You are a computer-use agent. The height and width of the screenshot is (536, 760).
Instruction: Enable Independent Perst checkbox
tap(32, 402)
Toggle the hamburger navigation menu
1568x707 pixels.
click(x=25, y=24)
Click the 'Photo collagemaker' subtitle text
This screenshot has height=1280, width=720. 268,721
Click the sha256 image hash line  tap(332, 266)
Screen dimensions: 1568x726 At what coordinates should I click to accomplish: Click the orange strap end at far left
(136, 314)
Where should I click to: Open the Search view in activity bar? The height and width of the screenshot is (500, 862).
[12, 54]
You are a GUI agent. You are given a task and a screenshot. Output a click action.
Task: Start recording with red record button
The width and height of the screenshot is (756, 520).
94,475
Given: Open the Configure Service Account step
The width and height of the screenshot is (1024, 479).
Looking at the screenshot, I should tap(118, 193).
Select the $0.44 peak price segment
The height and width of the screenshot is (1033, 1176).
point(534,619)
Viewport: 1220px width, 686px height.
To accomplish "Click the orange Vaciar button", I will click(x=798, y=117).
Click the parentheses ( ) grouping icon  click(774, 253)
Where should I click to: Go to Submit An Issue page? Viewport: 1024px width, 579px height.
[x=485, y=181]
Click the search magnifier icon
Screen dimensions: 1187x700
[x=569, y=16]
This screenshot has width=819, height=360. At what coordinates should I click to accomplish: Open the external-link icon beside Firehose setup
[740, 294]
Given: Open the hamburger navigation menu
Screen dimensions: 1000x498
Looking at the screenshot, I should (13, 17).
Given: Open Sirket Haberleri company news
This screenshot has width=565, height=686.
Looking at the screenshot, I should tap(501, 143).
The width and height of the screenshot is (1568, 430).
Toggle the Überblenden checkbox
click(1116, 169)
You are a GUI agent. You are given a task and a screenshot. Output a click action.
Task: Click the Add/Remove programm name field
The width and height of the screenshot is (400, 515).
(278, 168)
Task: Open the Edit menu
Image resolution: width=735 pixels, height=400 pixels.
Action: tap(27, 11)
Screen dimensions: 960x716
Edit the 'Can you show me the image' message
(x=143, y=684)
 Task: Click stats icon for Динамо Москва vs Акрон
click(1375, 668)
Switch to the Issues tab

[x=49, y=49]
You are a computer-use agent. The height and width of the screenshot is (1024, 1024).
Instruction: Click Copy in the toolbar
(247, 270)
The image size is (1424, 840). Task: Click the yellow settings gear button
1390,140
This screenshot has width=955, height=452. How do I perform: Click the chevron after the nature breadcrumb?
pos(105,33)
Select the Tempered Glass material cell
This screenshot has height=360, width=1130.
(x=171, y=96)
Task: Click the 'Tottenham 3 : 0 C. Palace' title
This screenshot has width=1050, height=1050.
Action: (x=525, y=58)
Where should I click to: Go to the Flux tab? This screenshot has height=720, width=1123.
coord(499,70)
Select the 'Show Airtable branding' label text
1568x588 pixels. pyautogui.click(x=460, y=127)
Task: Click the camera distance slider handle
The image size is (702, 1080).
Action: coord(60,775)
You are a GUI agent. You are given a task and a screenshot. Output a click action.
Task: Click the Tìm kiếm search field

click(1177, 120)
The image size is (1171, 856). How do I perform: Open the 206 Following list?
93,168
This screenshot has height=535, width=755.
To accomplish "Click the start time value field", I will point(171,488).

*-*-*

*TASK DESCRIPTION*
Retype the records above in full, exactly as they appear.

*RESPONSE BOX*
You are a computer-use agent. The height and width of the screenshot is (536, 760).
Instruction: Enable Independent Perst checkbox
tap(32, 402)
Toggle the hamburger navigation menu
1568x707 pixels.
click(x=25, y=24)
Click the 'Photo collagemaker' subtitle text
This screenshot has height=1280, width=720. 268,721
Click the sha256 image hash line  tap(332, 266)
Screen dimensions: 1568x726 At what coordinates should I click to accomplish: Click the orange strap end at far left
(136, 314)
Where should I click to: Open the Search view in activity bar? The height and width of the screenshot is (500, 862).
[12, 54]
You are a GUI agent. You are given a task and a screenshot. Output a click action.
Task: Start recording with red record button
The width and height of the screenshot is (756, 520).
94,475
Given: Open the Configure Service Account step
The width and height of the screenshot is (1024, 479).
Looking at the screenshot, I should tap(118, 193).
Select the $0.44 peak price segment
The height and width of the screenshot is (1033, 1176).
point(534,619)
Viewport: 1220px width, 686px height.
To accomplish "Click the orange Vaciar button", I will click(x=798, y=117).
Click the parentheses ( ) grouping icon  click(774, 253)
Where should I click to: Go to Submit An Issue page? Viewport: 1024px width, 579px height.
[x=485, y=181]
Click the search magnifier icon
Screen dimensions: 1187x700
[x=569, y=16]
This screenshot has width=819, height=360. At what coordinates should I click to accomplish: Open the external-link icon beside Firehose setup
[740, 294]
Given: Open the hamburger navigation menu
Screen dimensions: 1000x498
Looking at the screenshot, I should (13, 17).
Given: Open Sirket Haberleri company news
This screenshot has width=565, height=686.
Looking at the screenshot, I should tap(501, 143).
The width and height of the screenshot is (1568, 430).
Toggle the Überblenden checkbox
click(1116, 169)
You are a GUI agent. You are given a task and a screenshot. Output a click action.
Task: Click the Add/Remove programm name field
The width and height of the screenshot is (400, 515).
(278, 168)
Task: Open the Edit menu
Image resolution: width=735 pixels, height=400 pixels.
Action: tap(27, 11)
Screen dimensions: 960x716
Edit the 'Can you show me the image' message
(x=143, y=684)
 Task: Click stats icon for Динамо Москва vs Акрон
click(1375, 668)
Switch to the Issues tab

[x=49, y=49]
You are a computer-use agent. The height and width of the screenshot is (1024, 1024).
Instruction: Click Copy in the toolbar
(247, 270)
The image size is (1424, 840). Task: Click the yellow settings gear button
1390,140
This screenshot has width=955, height=452. How do I perform: Click the chevron after the nature breadcrumb?
pos(105,33)
Select the Tempered Glass material cell
This screenshot has height=360, width=1130.
(x=171, y=96)
Task: Click the 'Tottenham 3 : 0 C. Palace' title
This screenshot has width=1050, height=1050.
Action: (x=525, y=58)
Where should I click to: Go to the Flux tab? This screenshot has height=720, width=1123.
coord(499,70)
Select the 'Show Airtable branding' label text
1568x588 pixels. pyautogui.click(x=460, y=127)
Task: Click the camera distance slider handle
The image size is (702, 1080).
Action: coord(60,775)
You are a GUI agent. You are given a task and a screenshot. Output a click action.
Task: Click the Tìm kiếm search field

click(1177, 120)
The image size is (1171, 856). How do I perform: Open the 206 Following list?
93,168
This screenshot has height=535, width=755.
To accomplish "Click the start time value field", I will point(171,488).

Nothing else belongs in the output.